Two new studies have demonstrated that huge strides are being made toward the development of a universal vaccine for influenza. In both studies, experimental vaccines were able to provide protection from multiple subtypes of influenza in animals.
While most flu vaccines utilize the head of a molecule called hemagglutinin on the surface of flu viruses, the new experimental vaccines both utilized the stem of this molecule, which is less prone to mutation than the head.
“The head region of hemagglutinin is what is so variable from year to year and it’s why we have to make new vaccines every year to keep up with the changing strains,” Dr. Barney Graham told ABC.
Dr. Graham, from the National Institute of Allergy and Infectious Diseases, MD, and colleagues were behind one of the vaccines – a new nanoparticle vaccine for one subtype of influenza. They discovered that the vaccine also offered complete protection from a different flu subtype – known as heterotypic protection – to mice.
The study, published in Nature Medicine, also reveals that the vaccine provided partial protection to the different flu subtype to ferrets.

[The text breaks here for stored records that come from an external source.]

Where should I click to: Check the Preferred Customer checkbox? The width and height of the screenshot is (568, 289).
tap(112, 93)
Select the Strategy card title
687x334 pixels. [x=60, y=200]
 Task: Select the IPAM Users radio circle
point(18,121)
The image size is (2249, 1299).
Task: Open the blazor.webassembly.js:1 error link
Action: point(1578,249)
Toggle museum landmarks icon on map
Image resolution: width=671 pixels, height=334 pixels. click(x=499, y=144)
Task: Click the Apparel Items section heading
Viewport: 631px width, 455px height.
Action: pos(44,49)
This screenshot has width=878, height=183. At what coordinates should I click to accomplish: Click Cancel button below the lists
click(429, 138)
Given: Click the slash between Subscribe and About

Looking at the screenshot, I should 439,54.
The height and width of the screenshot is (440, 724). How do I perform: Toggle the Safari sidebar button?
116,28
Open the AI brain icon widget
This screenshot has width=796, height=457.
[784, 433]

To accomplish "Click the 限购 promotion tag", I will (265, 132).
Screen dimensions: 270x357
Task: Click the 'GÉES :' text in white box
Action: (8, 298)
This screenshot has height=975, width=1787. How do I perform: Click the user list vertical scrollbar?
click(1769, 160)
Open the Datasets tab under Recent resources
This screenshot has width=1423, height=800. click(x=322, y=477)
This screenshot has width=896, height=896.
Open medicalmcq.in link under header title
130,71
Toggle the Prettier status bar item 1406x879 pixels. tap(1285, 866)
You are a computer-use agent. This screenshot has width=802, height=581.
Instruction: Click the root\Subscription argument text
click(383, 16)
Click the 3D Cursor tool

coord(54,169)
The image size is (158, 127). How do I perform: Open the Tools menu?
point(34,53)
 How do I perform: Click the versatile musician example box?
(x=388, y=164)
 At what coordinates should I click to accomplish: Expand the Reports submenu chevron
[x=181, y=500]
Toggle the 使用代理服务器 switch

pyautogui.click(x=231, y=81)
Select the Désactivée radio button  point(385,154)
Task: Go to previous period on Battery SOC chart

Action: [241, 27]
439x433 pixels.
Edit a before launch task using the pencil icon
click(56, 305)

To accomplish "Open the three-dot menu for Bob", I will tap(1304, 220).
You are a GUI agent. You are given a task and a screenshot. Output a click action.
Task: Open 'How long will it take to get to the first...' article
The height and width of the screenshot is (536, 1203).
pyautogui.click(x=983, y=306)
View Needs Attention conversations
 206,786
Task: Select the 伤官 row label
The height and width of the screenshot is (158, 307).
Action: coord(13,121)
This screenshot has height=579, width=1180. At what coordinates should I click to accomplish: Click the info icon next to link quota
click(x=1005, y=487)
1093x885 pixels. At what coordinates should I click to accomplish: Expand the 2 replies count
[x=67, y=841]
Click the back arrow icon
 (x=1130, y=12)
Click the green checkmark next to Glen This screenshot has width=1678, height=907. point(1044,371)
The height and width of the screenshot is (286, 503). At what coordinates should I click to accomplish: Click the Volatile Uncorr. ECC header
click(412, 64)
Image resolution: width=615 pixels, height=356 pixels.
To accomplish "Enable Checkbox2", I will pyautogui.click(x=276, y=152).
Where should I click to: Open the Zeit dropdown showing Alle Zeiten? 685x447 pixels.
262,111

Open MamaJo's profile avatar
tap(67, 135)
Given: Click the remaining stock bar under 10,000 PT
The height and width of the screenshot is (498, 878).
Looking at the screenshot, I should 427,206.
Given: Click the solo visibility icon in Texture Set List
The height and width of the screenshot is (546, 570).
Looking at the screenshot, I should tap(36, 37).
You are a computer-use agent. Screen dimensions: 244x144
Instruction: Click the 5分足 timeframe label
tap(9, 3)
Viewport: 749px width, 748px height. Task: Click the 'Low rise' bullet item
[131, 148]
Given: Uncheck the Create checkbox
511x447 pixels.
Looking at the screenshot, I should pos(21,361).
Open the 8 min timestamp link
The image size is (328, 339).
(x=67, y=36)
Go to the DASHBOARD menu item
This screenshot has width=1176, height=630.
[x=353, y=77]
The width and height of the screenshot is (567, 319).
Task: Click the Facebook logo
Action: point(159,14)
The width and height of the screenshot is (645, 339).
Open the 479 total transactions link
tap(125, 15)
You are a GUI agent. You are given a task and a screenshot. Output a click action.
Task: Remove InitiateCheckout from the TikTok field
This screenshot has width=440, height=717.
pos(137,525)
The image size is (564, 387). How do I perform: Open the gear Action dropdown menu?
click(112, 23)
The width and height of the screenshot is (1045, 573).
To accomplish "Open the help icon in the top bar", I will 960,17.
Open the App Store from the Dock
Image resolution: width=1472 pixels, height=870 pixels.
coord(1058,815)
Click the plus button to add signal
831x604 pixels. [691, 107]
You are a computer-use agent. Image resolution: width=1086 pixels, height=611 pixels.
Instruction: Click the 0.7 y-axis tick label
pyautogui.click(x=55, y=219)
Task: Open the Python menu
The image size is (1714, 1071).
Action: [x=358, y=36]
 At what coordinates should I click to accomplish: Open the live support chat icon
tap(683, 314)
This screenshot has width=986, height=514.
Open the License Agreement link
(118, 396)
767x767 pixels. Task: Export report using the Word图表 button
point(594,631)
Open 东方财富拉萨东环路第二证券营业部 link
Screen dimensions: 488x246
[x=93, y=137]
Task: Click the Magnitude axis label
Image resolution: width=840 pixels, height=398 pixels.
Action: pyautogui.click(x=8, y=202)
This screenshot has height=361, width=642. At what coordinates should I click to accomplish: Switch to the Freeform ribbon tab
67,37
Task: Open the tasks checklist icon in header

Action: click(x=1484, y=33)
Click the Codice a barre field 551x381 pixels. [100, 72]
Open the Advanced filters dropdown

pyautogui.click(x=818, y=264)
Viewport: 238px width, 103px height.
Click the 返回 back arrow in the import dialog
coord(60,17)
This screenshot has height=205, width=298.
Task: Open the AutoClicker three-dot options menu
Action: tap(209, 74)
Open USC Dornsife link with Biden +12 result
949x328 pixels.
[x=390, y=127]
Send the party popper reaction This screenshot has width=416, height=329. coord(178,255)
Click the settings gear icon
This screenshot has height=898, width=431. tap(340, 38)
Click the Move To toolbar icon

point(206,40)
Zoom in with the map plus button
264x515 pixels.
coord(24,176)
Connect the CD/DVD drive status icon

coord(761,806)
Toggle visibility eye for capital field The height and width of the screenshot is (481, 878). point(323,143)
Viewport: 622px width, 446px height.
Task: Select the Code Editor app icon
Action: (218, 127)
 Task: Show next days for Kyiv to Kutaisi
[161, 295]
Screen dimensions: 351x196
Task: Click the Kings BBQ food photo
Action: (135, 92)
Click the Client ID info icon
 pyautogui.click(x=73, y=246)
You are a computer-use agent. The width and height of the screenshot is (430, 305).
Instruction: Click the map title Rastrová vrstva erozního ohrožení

In order to successfully target the stem region of influenza hemagglutinin, the team produced a stable version of the stem using hemagglutinin taken from an H1N1 influenza virus, also known as swine flu.
The hemagglutinin was then linked to nanoparticles and a substance designed to boost the body’s immune response. The researchers then tested the capabilities of the new vaccine by administering it mice and ferrets and then infecting the animals with a potentially lethal dose of H5N1 influenza, also known as bird flu.
While the antibodies produced by the vaccine did not eliminate this strain of influenza, the vaccine did confer protection to the majority of the animals.
The researchers then took antibodies from mice that had survived and injected them into a group of unvaccinated mice to see if they were afforded protection from subsequent H5N1 infection. Again, a majority of the animals survived; although the antibodies did not neutralize the virus, they nevertheless provided protection.
In the other study, published in Science, researchers designed a vaccine candidate that targeted the hemagglutinin stem and was capable of inducing antibodies to fight a range of influenza subtypes.
Vaccine candidates were tested in rodents and monkeys. One of the candidates was found to produce antibodies that bound with the hemagglutinin of numerous influenza subtypes, including H5N1.
The team demonstrated with electron microscopy and X-ray crystallography that their most promising vaccine candidate mimicked the hemagglutinin stem, allowing antibodies to bind with it in the same way that they would with a real virus.
“This study shows that we’re moving in the right direction for a universal flu vaccine,” reports Ian Wilson, chair of the Department of Integrative Structural and Computation Biology at The Scripps Research Institute (TSRI) in La Jolla, CA.
With both studies, the next steps that need to be taken are ones that will see if these experimental vaccines can work in humans, as well as exploring the mechanisms by which the antibodies provide heterotypic protection.
“While there is more work to be done, the ultimate goal, of course, would be to create a lifelong vaccine,” Prof. Wilson confirms.
According to the Centers for Disease Control and Prevention (CDC), seasonal flu leads to over 200,000 hospitalizations and 36,000 deaths each year. While seasonal flu vaccines offer some protection, these require constant updating due to mutations that create a variety of influenza subtypes.
Due to the variability of flu viruses, the CDC reported earlier this year that this season’s flu vaccine is only 23% effective across all age groups.